- EJERCICIO ESCRITO 1 -
Extrae sin cambios un pasaje del hilo sobre el amplificador: empieza en las palabras "## Cacho (Dic" y termina después de "todo el sistema.".
- EJERCICIO ESCRITO 2 -
Resume en dos oraciones el hilo sobre el amplificador.

- FRAGMENTO PROPORCIONADO -

# Amplificador con baja distorsion



## alecmander (Dic 4, 2008)

Hola gente!, necesito el diagrama de un amplificadon con baja distorsion menor al 0.1 % y no mayor a 10 Watts de potencia.. lo quiero para amplificar mi guitarra electrica y sacarla por un parlante de 8 ohms.. ya he probado haciendo varios amplificador con TDA , lm386,ka2209 y un par mas , pero sin resultados optimos porque aparece una pequeña distorsion y la guitarra suena como una radio vieja!. bueno la verdad que busque mucho y no consigo nada de buen nivel, fiable y bajo consumo. y cuando enchufas la guitarra a un amplificador te das cuanta de la calidad del mismo ya que si solo amplificas audio (mp3) no se nota esa distorsion.. gracias 
PD: en lo posible sin fuente partida


----------



## Cacho (Dic 4, 2008)

¿Qué impedancia tienen en la entrada tus amplificador hechos? Ese es un punto importante. Para guitarra necesitás alta impedancia de entrada, del orden de los 60 a 100K, y usá un cable corto para probar todo el sistema.

Otro punto importante es el parlante. Si no es bueno, NADA suena  bien, tenga la calidad que tenga el amplificador.

Saludos.


----------



## alecmander (Dic 4, 2008)

hola! garcias por tu respuesta.. aca hice uno que segun la hoja de datos tiene una impedancia de entrada de 100 K (KA2209) de impedancia de entrada... pero igual se escucha mal y el parlante no es tan malo.. puede ser que sea porque lo monto sobre una protoboard? tambien estoy usando capacitores ceramicos puede ser la causa de la distorsion?

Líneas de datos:
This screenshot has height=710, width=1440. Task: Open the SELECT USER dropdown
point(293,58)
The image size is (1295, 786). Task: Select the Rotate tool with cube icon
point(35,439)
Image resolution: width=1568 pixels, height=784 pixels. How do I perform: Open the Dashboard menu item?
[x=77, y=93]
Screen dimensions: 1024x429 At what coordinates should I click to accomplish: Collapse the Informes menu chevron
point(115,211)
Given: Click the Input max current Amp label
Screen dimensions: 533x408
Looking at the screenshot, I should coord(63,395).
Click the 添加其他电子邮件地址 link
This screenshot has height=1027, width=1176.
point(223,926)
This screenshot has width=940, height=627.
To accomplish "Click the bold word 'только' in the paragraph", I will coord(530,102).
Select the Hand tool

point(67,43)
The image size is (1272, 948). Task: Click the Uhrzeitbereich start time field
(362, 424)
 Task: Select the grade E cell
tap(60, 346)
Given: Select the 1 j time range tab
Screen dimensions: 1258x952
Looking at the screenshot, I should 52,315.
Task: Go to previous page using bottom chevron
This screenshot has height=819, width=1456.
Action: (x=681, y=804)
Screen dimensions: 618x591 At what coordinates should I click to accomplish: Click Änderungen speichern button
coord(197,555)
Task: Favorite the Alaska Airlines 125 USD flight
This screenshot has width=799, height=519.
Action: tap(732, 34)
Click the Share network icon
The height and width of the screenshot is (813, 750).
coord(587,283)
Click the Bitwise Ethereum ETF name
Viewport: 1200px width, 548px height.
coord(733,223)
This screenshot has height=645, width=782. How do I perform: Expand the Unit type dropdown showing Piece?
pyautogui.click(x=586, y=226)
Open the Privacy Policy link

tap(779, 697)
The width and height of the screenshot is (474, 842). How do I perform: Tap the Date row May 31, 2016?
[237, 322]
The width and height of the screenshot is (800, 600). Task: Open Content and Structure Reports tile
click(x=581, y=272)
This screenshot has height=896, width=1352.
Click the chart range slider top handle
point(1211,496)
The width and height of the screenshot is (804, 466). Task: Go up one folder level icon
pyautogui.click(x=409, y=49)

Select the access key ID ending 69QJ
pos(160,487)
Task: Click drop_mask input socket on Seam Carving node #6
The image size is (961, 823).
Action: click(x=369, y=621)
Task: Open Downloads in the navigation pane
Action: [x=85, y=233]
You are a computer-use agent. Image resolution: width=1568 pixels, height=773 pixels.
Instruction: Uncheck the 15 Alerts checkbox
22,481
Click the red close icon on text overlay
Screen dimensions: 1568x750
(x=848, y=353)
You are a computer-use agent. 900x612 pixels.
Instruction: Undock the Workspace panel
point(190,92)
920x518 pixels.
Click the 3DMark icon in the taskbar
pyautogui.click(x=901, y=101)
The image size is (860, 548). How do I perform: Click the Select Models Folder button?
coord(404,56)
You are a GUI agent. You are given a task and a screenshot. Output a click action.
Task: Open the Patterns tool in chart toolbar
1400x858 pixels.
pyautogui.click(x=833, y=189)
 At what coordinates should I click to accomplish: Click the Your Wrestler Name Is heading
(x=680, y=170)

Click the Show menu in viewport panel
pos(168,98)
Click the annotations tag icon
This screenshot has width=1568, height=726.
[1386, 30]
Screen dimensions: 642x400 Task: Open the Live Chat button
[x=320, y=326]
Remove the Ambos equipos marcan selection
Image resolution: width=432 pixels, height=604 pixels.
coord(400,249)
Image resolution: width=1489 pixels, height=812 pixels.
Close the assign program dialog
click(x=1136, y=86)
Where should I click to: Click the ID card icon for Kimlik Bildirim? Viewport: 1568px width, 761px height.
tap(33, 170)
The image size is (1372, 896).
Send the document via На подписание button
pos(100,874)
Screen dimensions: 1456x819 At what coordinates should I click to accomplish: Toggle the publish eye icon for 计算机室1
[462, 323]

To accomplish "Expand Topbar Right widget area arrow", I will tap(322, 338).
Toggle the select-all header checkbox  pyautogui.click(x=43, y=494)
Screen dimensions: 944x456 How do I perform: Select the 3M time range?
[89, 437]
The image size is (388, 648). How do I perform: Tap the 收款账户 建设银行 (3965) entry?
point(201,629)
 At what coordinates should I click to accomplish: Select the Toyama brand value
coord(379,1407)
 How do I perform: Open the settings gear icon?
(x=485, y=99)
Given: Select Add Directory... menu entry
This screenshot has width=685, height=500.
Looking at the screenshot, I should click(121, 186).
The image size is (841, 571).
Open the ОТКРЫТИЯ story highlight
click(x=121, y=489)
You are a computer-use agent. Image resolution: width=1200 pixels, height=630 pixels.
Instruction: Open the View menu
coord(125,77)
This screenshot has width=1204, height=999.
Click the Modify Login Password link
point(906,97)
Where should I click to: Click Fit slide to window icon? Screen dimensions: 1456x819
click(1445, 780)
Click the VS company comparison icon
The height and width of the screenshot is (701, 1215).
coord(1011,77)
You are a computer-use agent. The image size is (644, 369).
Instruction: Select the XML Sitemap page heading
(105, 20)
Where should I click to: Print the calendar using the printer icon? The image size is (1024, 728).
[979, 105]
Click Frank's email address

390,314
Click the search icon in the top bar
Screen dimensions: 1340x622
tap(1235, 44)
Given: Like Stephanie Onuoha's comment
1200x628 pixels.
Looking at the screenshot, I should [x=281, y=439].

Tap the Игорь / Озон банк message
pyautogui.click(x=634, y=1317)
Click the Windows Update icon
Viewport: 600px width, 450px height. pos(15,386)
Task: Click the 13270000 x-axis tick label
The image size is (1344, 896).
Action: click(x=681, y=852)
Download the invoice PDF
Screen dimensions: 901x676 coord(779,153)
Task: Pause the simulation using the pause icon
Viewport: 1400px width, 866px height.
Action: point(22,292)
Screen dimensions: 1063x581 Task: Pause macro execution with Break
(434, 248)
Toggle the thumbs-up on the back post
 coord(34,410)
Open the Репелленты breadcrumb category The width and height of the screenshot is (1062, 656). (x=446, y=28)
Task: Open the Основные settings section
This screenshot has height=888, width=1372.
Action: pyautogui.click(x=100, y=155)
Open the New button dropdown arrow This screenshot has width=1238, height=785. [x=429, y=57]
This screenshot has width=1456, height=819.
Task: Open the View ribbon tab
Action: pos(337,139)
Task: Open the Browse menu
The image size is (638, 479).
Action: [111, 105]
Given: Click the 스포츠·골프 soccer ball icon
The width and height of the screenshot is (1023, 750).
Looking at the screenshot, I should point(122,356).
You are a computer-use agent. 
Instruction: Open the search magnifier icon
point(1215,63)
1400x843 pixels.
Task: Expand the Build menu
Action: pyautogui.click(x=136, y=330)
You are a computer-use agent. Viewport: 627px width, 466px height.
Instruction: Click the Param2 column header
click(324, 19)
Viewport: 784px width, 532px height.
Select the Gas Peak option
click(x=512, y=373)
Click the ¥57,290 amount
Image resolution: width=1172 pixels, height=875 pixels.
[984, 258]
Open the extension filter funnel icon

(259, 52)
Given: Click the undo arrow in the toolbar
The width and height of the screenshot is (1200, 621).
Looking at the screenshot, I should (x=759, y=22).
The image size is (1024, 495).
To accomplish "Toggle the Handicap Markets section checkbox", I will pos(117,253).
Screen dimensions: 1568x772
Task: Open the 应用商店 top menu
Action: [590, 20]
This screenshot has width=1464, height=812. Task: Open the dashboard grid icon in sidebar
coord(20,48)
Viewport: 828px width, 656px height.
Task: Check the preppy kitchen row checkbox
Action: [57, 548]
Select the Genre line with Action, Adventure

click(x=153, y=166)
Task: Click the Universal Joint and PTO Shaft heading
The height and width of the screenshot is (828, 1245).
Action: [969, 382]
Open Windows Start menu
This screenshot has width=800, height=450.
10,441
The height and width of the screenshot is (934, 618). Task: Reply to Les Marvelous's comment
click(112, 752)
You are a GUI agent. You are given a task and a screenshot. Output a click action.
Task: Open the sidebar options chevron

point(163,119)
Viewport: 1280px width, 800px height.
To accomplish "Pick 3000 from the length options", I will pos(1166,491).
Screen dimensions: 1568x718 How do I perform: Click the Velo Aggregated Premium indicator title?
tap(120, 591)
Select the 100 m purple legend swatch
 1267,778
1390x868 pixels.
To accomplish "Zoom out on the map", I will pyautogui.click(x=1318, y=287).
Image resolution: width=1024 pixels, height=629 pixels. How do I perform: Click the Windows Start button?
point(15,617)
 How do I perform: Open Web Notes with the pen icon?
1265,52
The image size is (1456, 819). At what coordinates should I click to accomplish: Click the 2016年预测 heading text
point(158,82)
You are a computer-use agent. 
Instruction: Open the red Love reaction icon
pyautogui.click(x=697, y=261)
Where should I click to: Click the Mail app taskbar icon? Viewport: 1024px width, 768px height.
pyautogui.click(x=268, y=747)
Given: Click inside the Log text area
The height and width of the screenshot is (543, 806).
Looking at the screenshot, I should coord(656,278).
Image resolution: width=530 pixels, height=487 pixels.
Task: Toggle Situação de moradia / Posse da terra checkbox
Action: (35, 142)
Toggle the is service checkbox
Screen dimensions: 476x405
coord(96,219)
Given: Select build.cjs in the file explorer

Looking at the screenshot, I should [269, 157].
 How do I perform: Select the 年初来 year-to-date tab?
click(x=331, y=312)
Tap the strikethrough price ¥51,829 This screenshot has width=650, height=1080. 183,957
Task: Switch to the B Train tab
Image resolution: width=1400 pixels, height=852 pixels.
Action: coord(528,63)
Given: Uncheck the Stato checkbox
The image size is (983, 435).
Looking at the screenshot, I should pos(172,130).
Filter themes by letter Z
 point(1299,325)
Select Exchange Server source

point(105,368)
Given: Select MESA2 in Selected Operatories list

- RESPUESTA COMPLETA 1 -
## Cacho (Dic 4, 2008)

¿Qué impedancia tienen en la entrada tus amplificador hechos? Ese es un punto importante. Para guitarra necesitás alta impedancia de entrada, del orden de los 60 a 100K, y usá un cable corto para probar todo el sistema.

- RESPUESTA COMPLETA 2 -
alecmander pide el diagrama de un amplificador de no más de 10 watts y distorsión menor al 0.1 % para su guitarra eléctrica, porque los que ha armado con TDA, LM386 y KA2209 distorsionan y la guitarra suena como una radio vieja. Cacho señala que se necesita una impedancia de entrada de 60 a 100K y un buen parlante, y alecmander responde que su KA2209 tiene 100 K pero igual se escucha mal, y pregunta si la causa puede ser la protoboard o los capacitores cerámicos.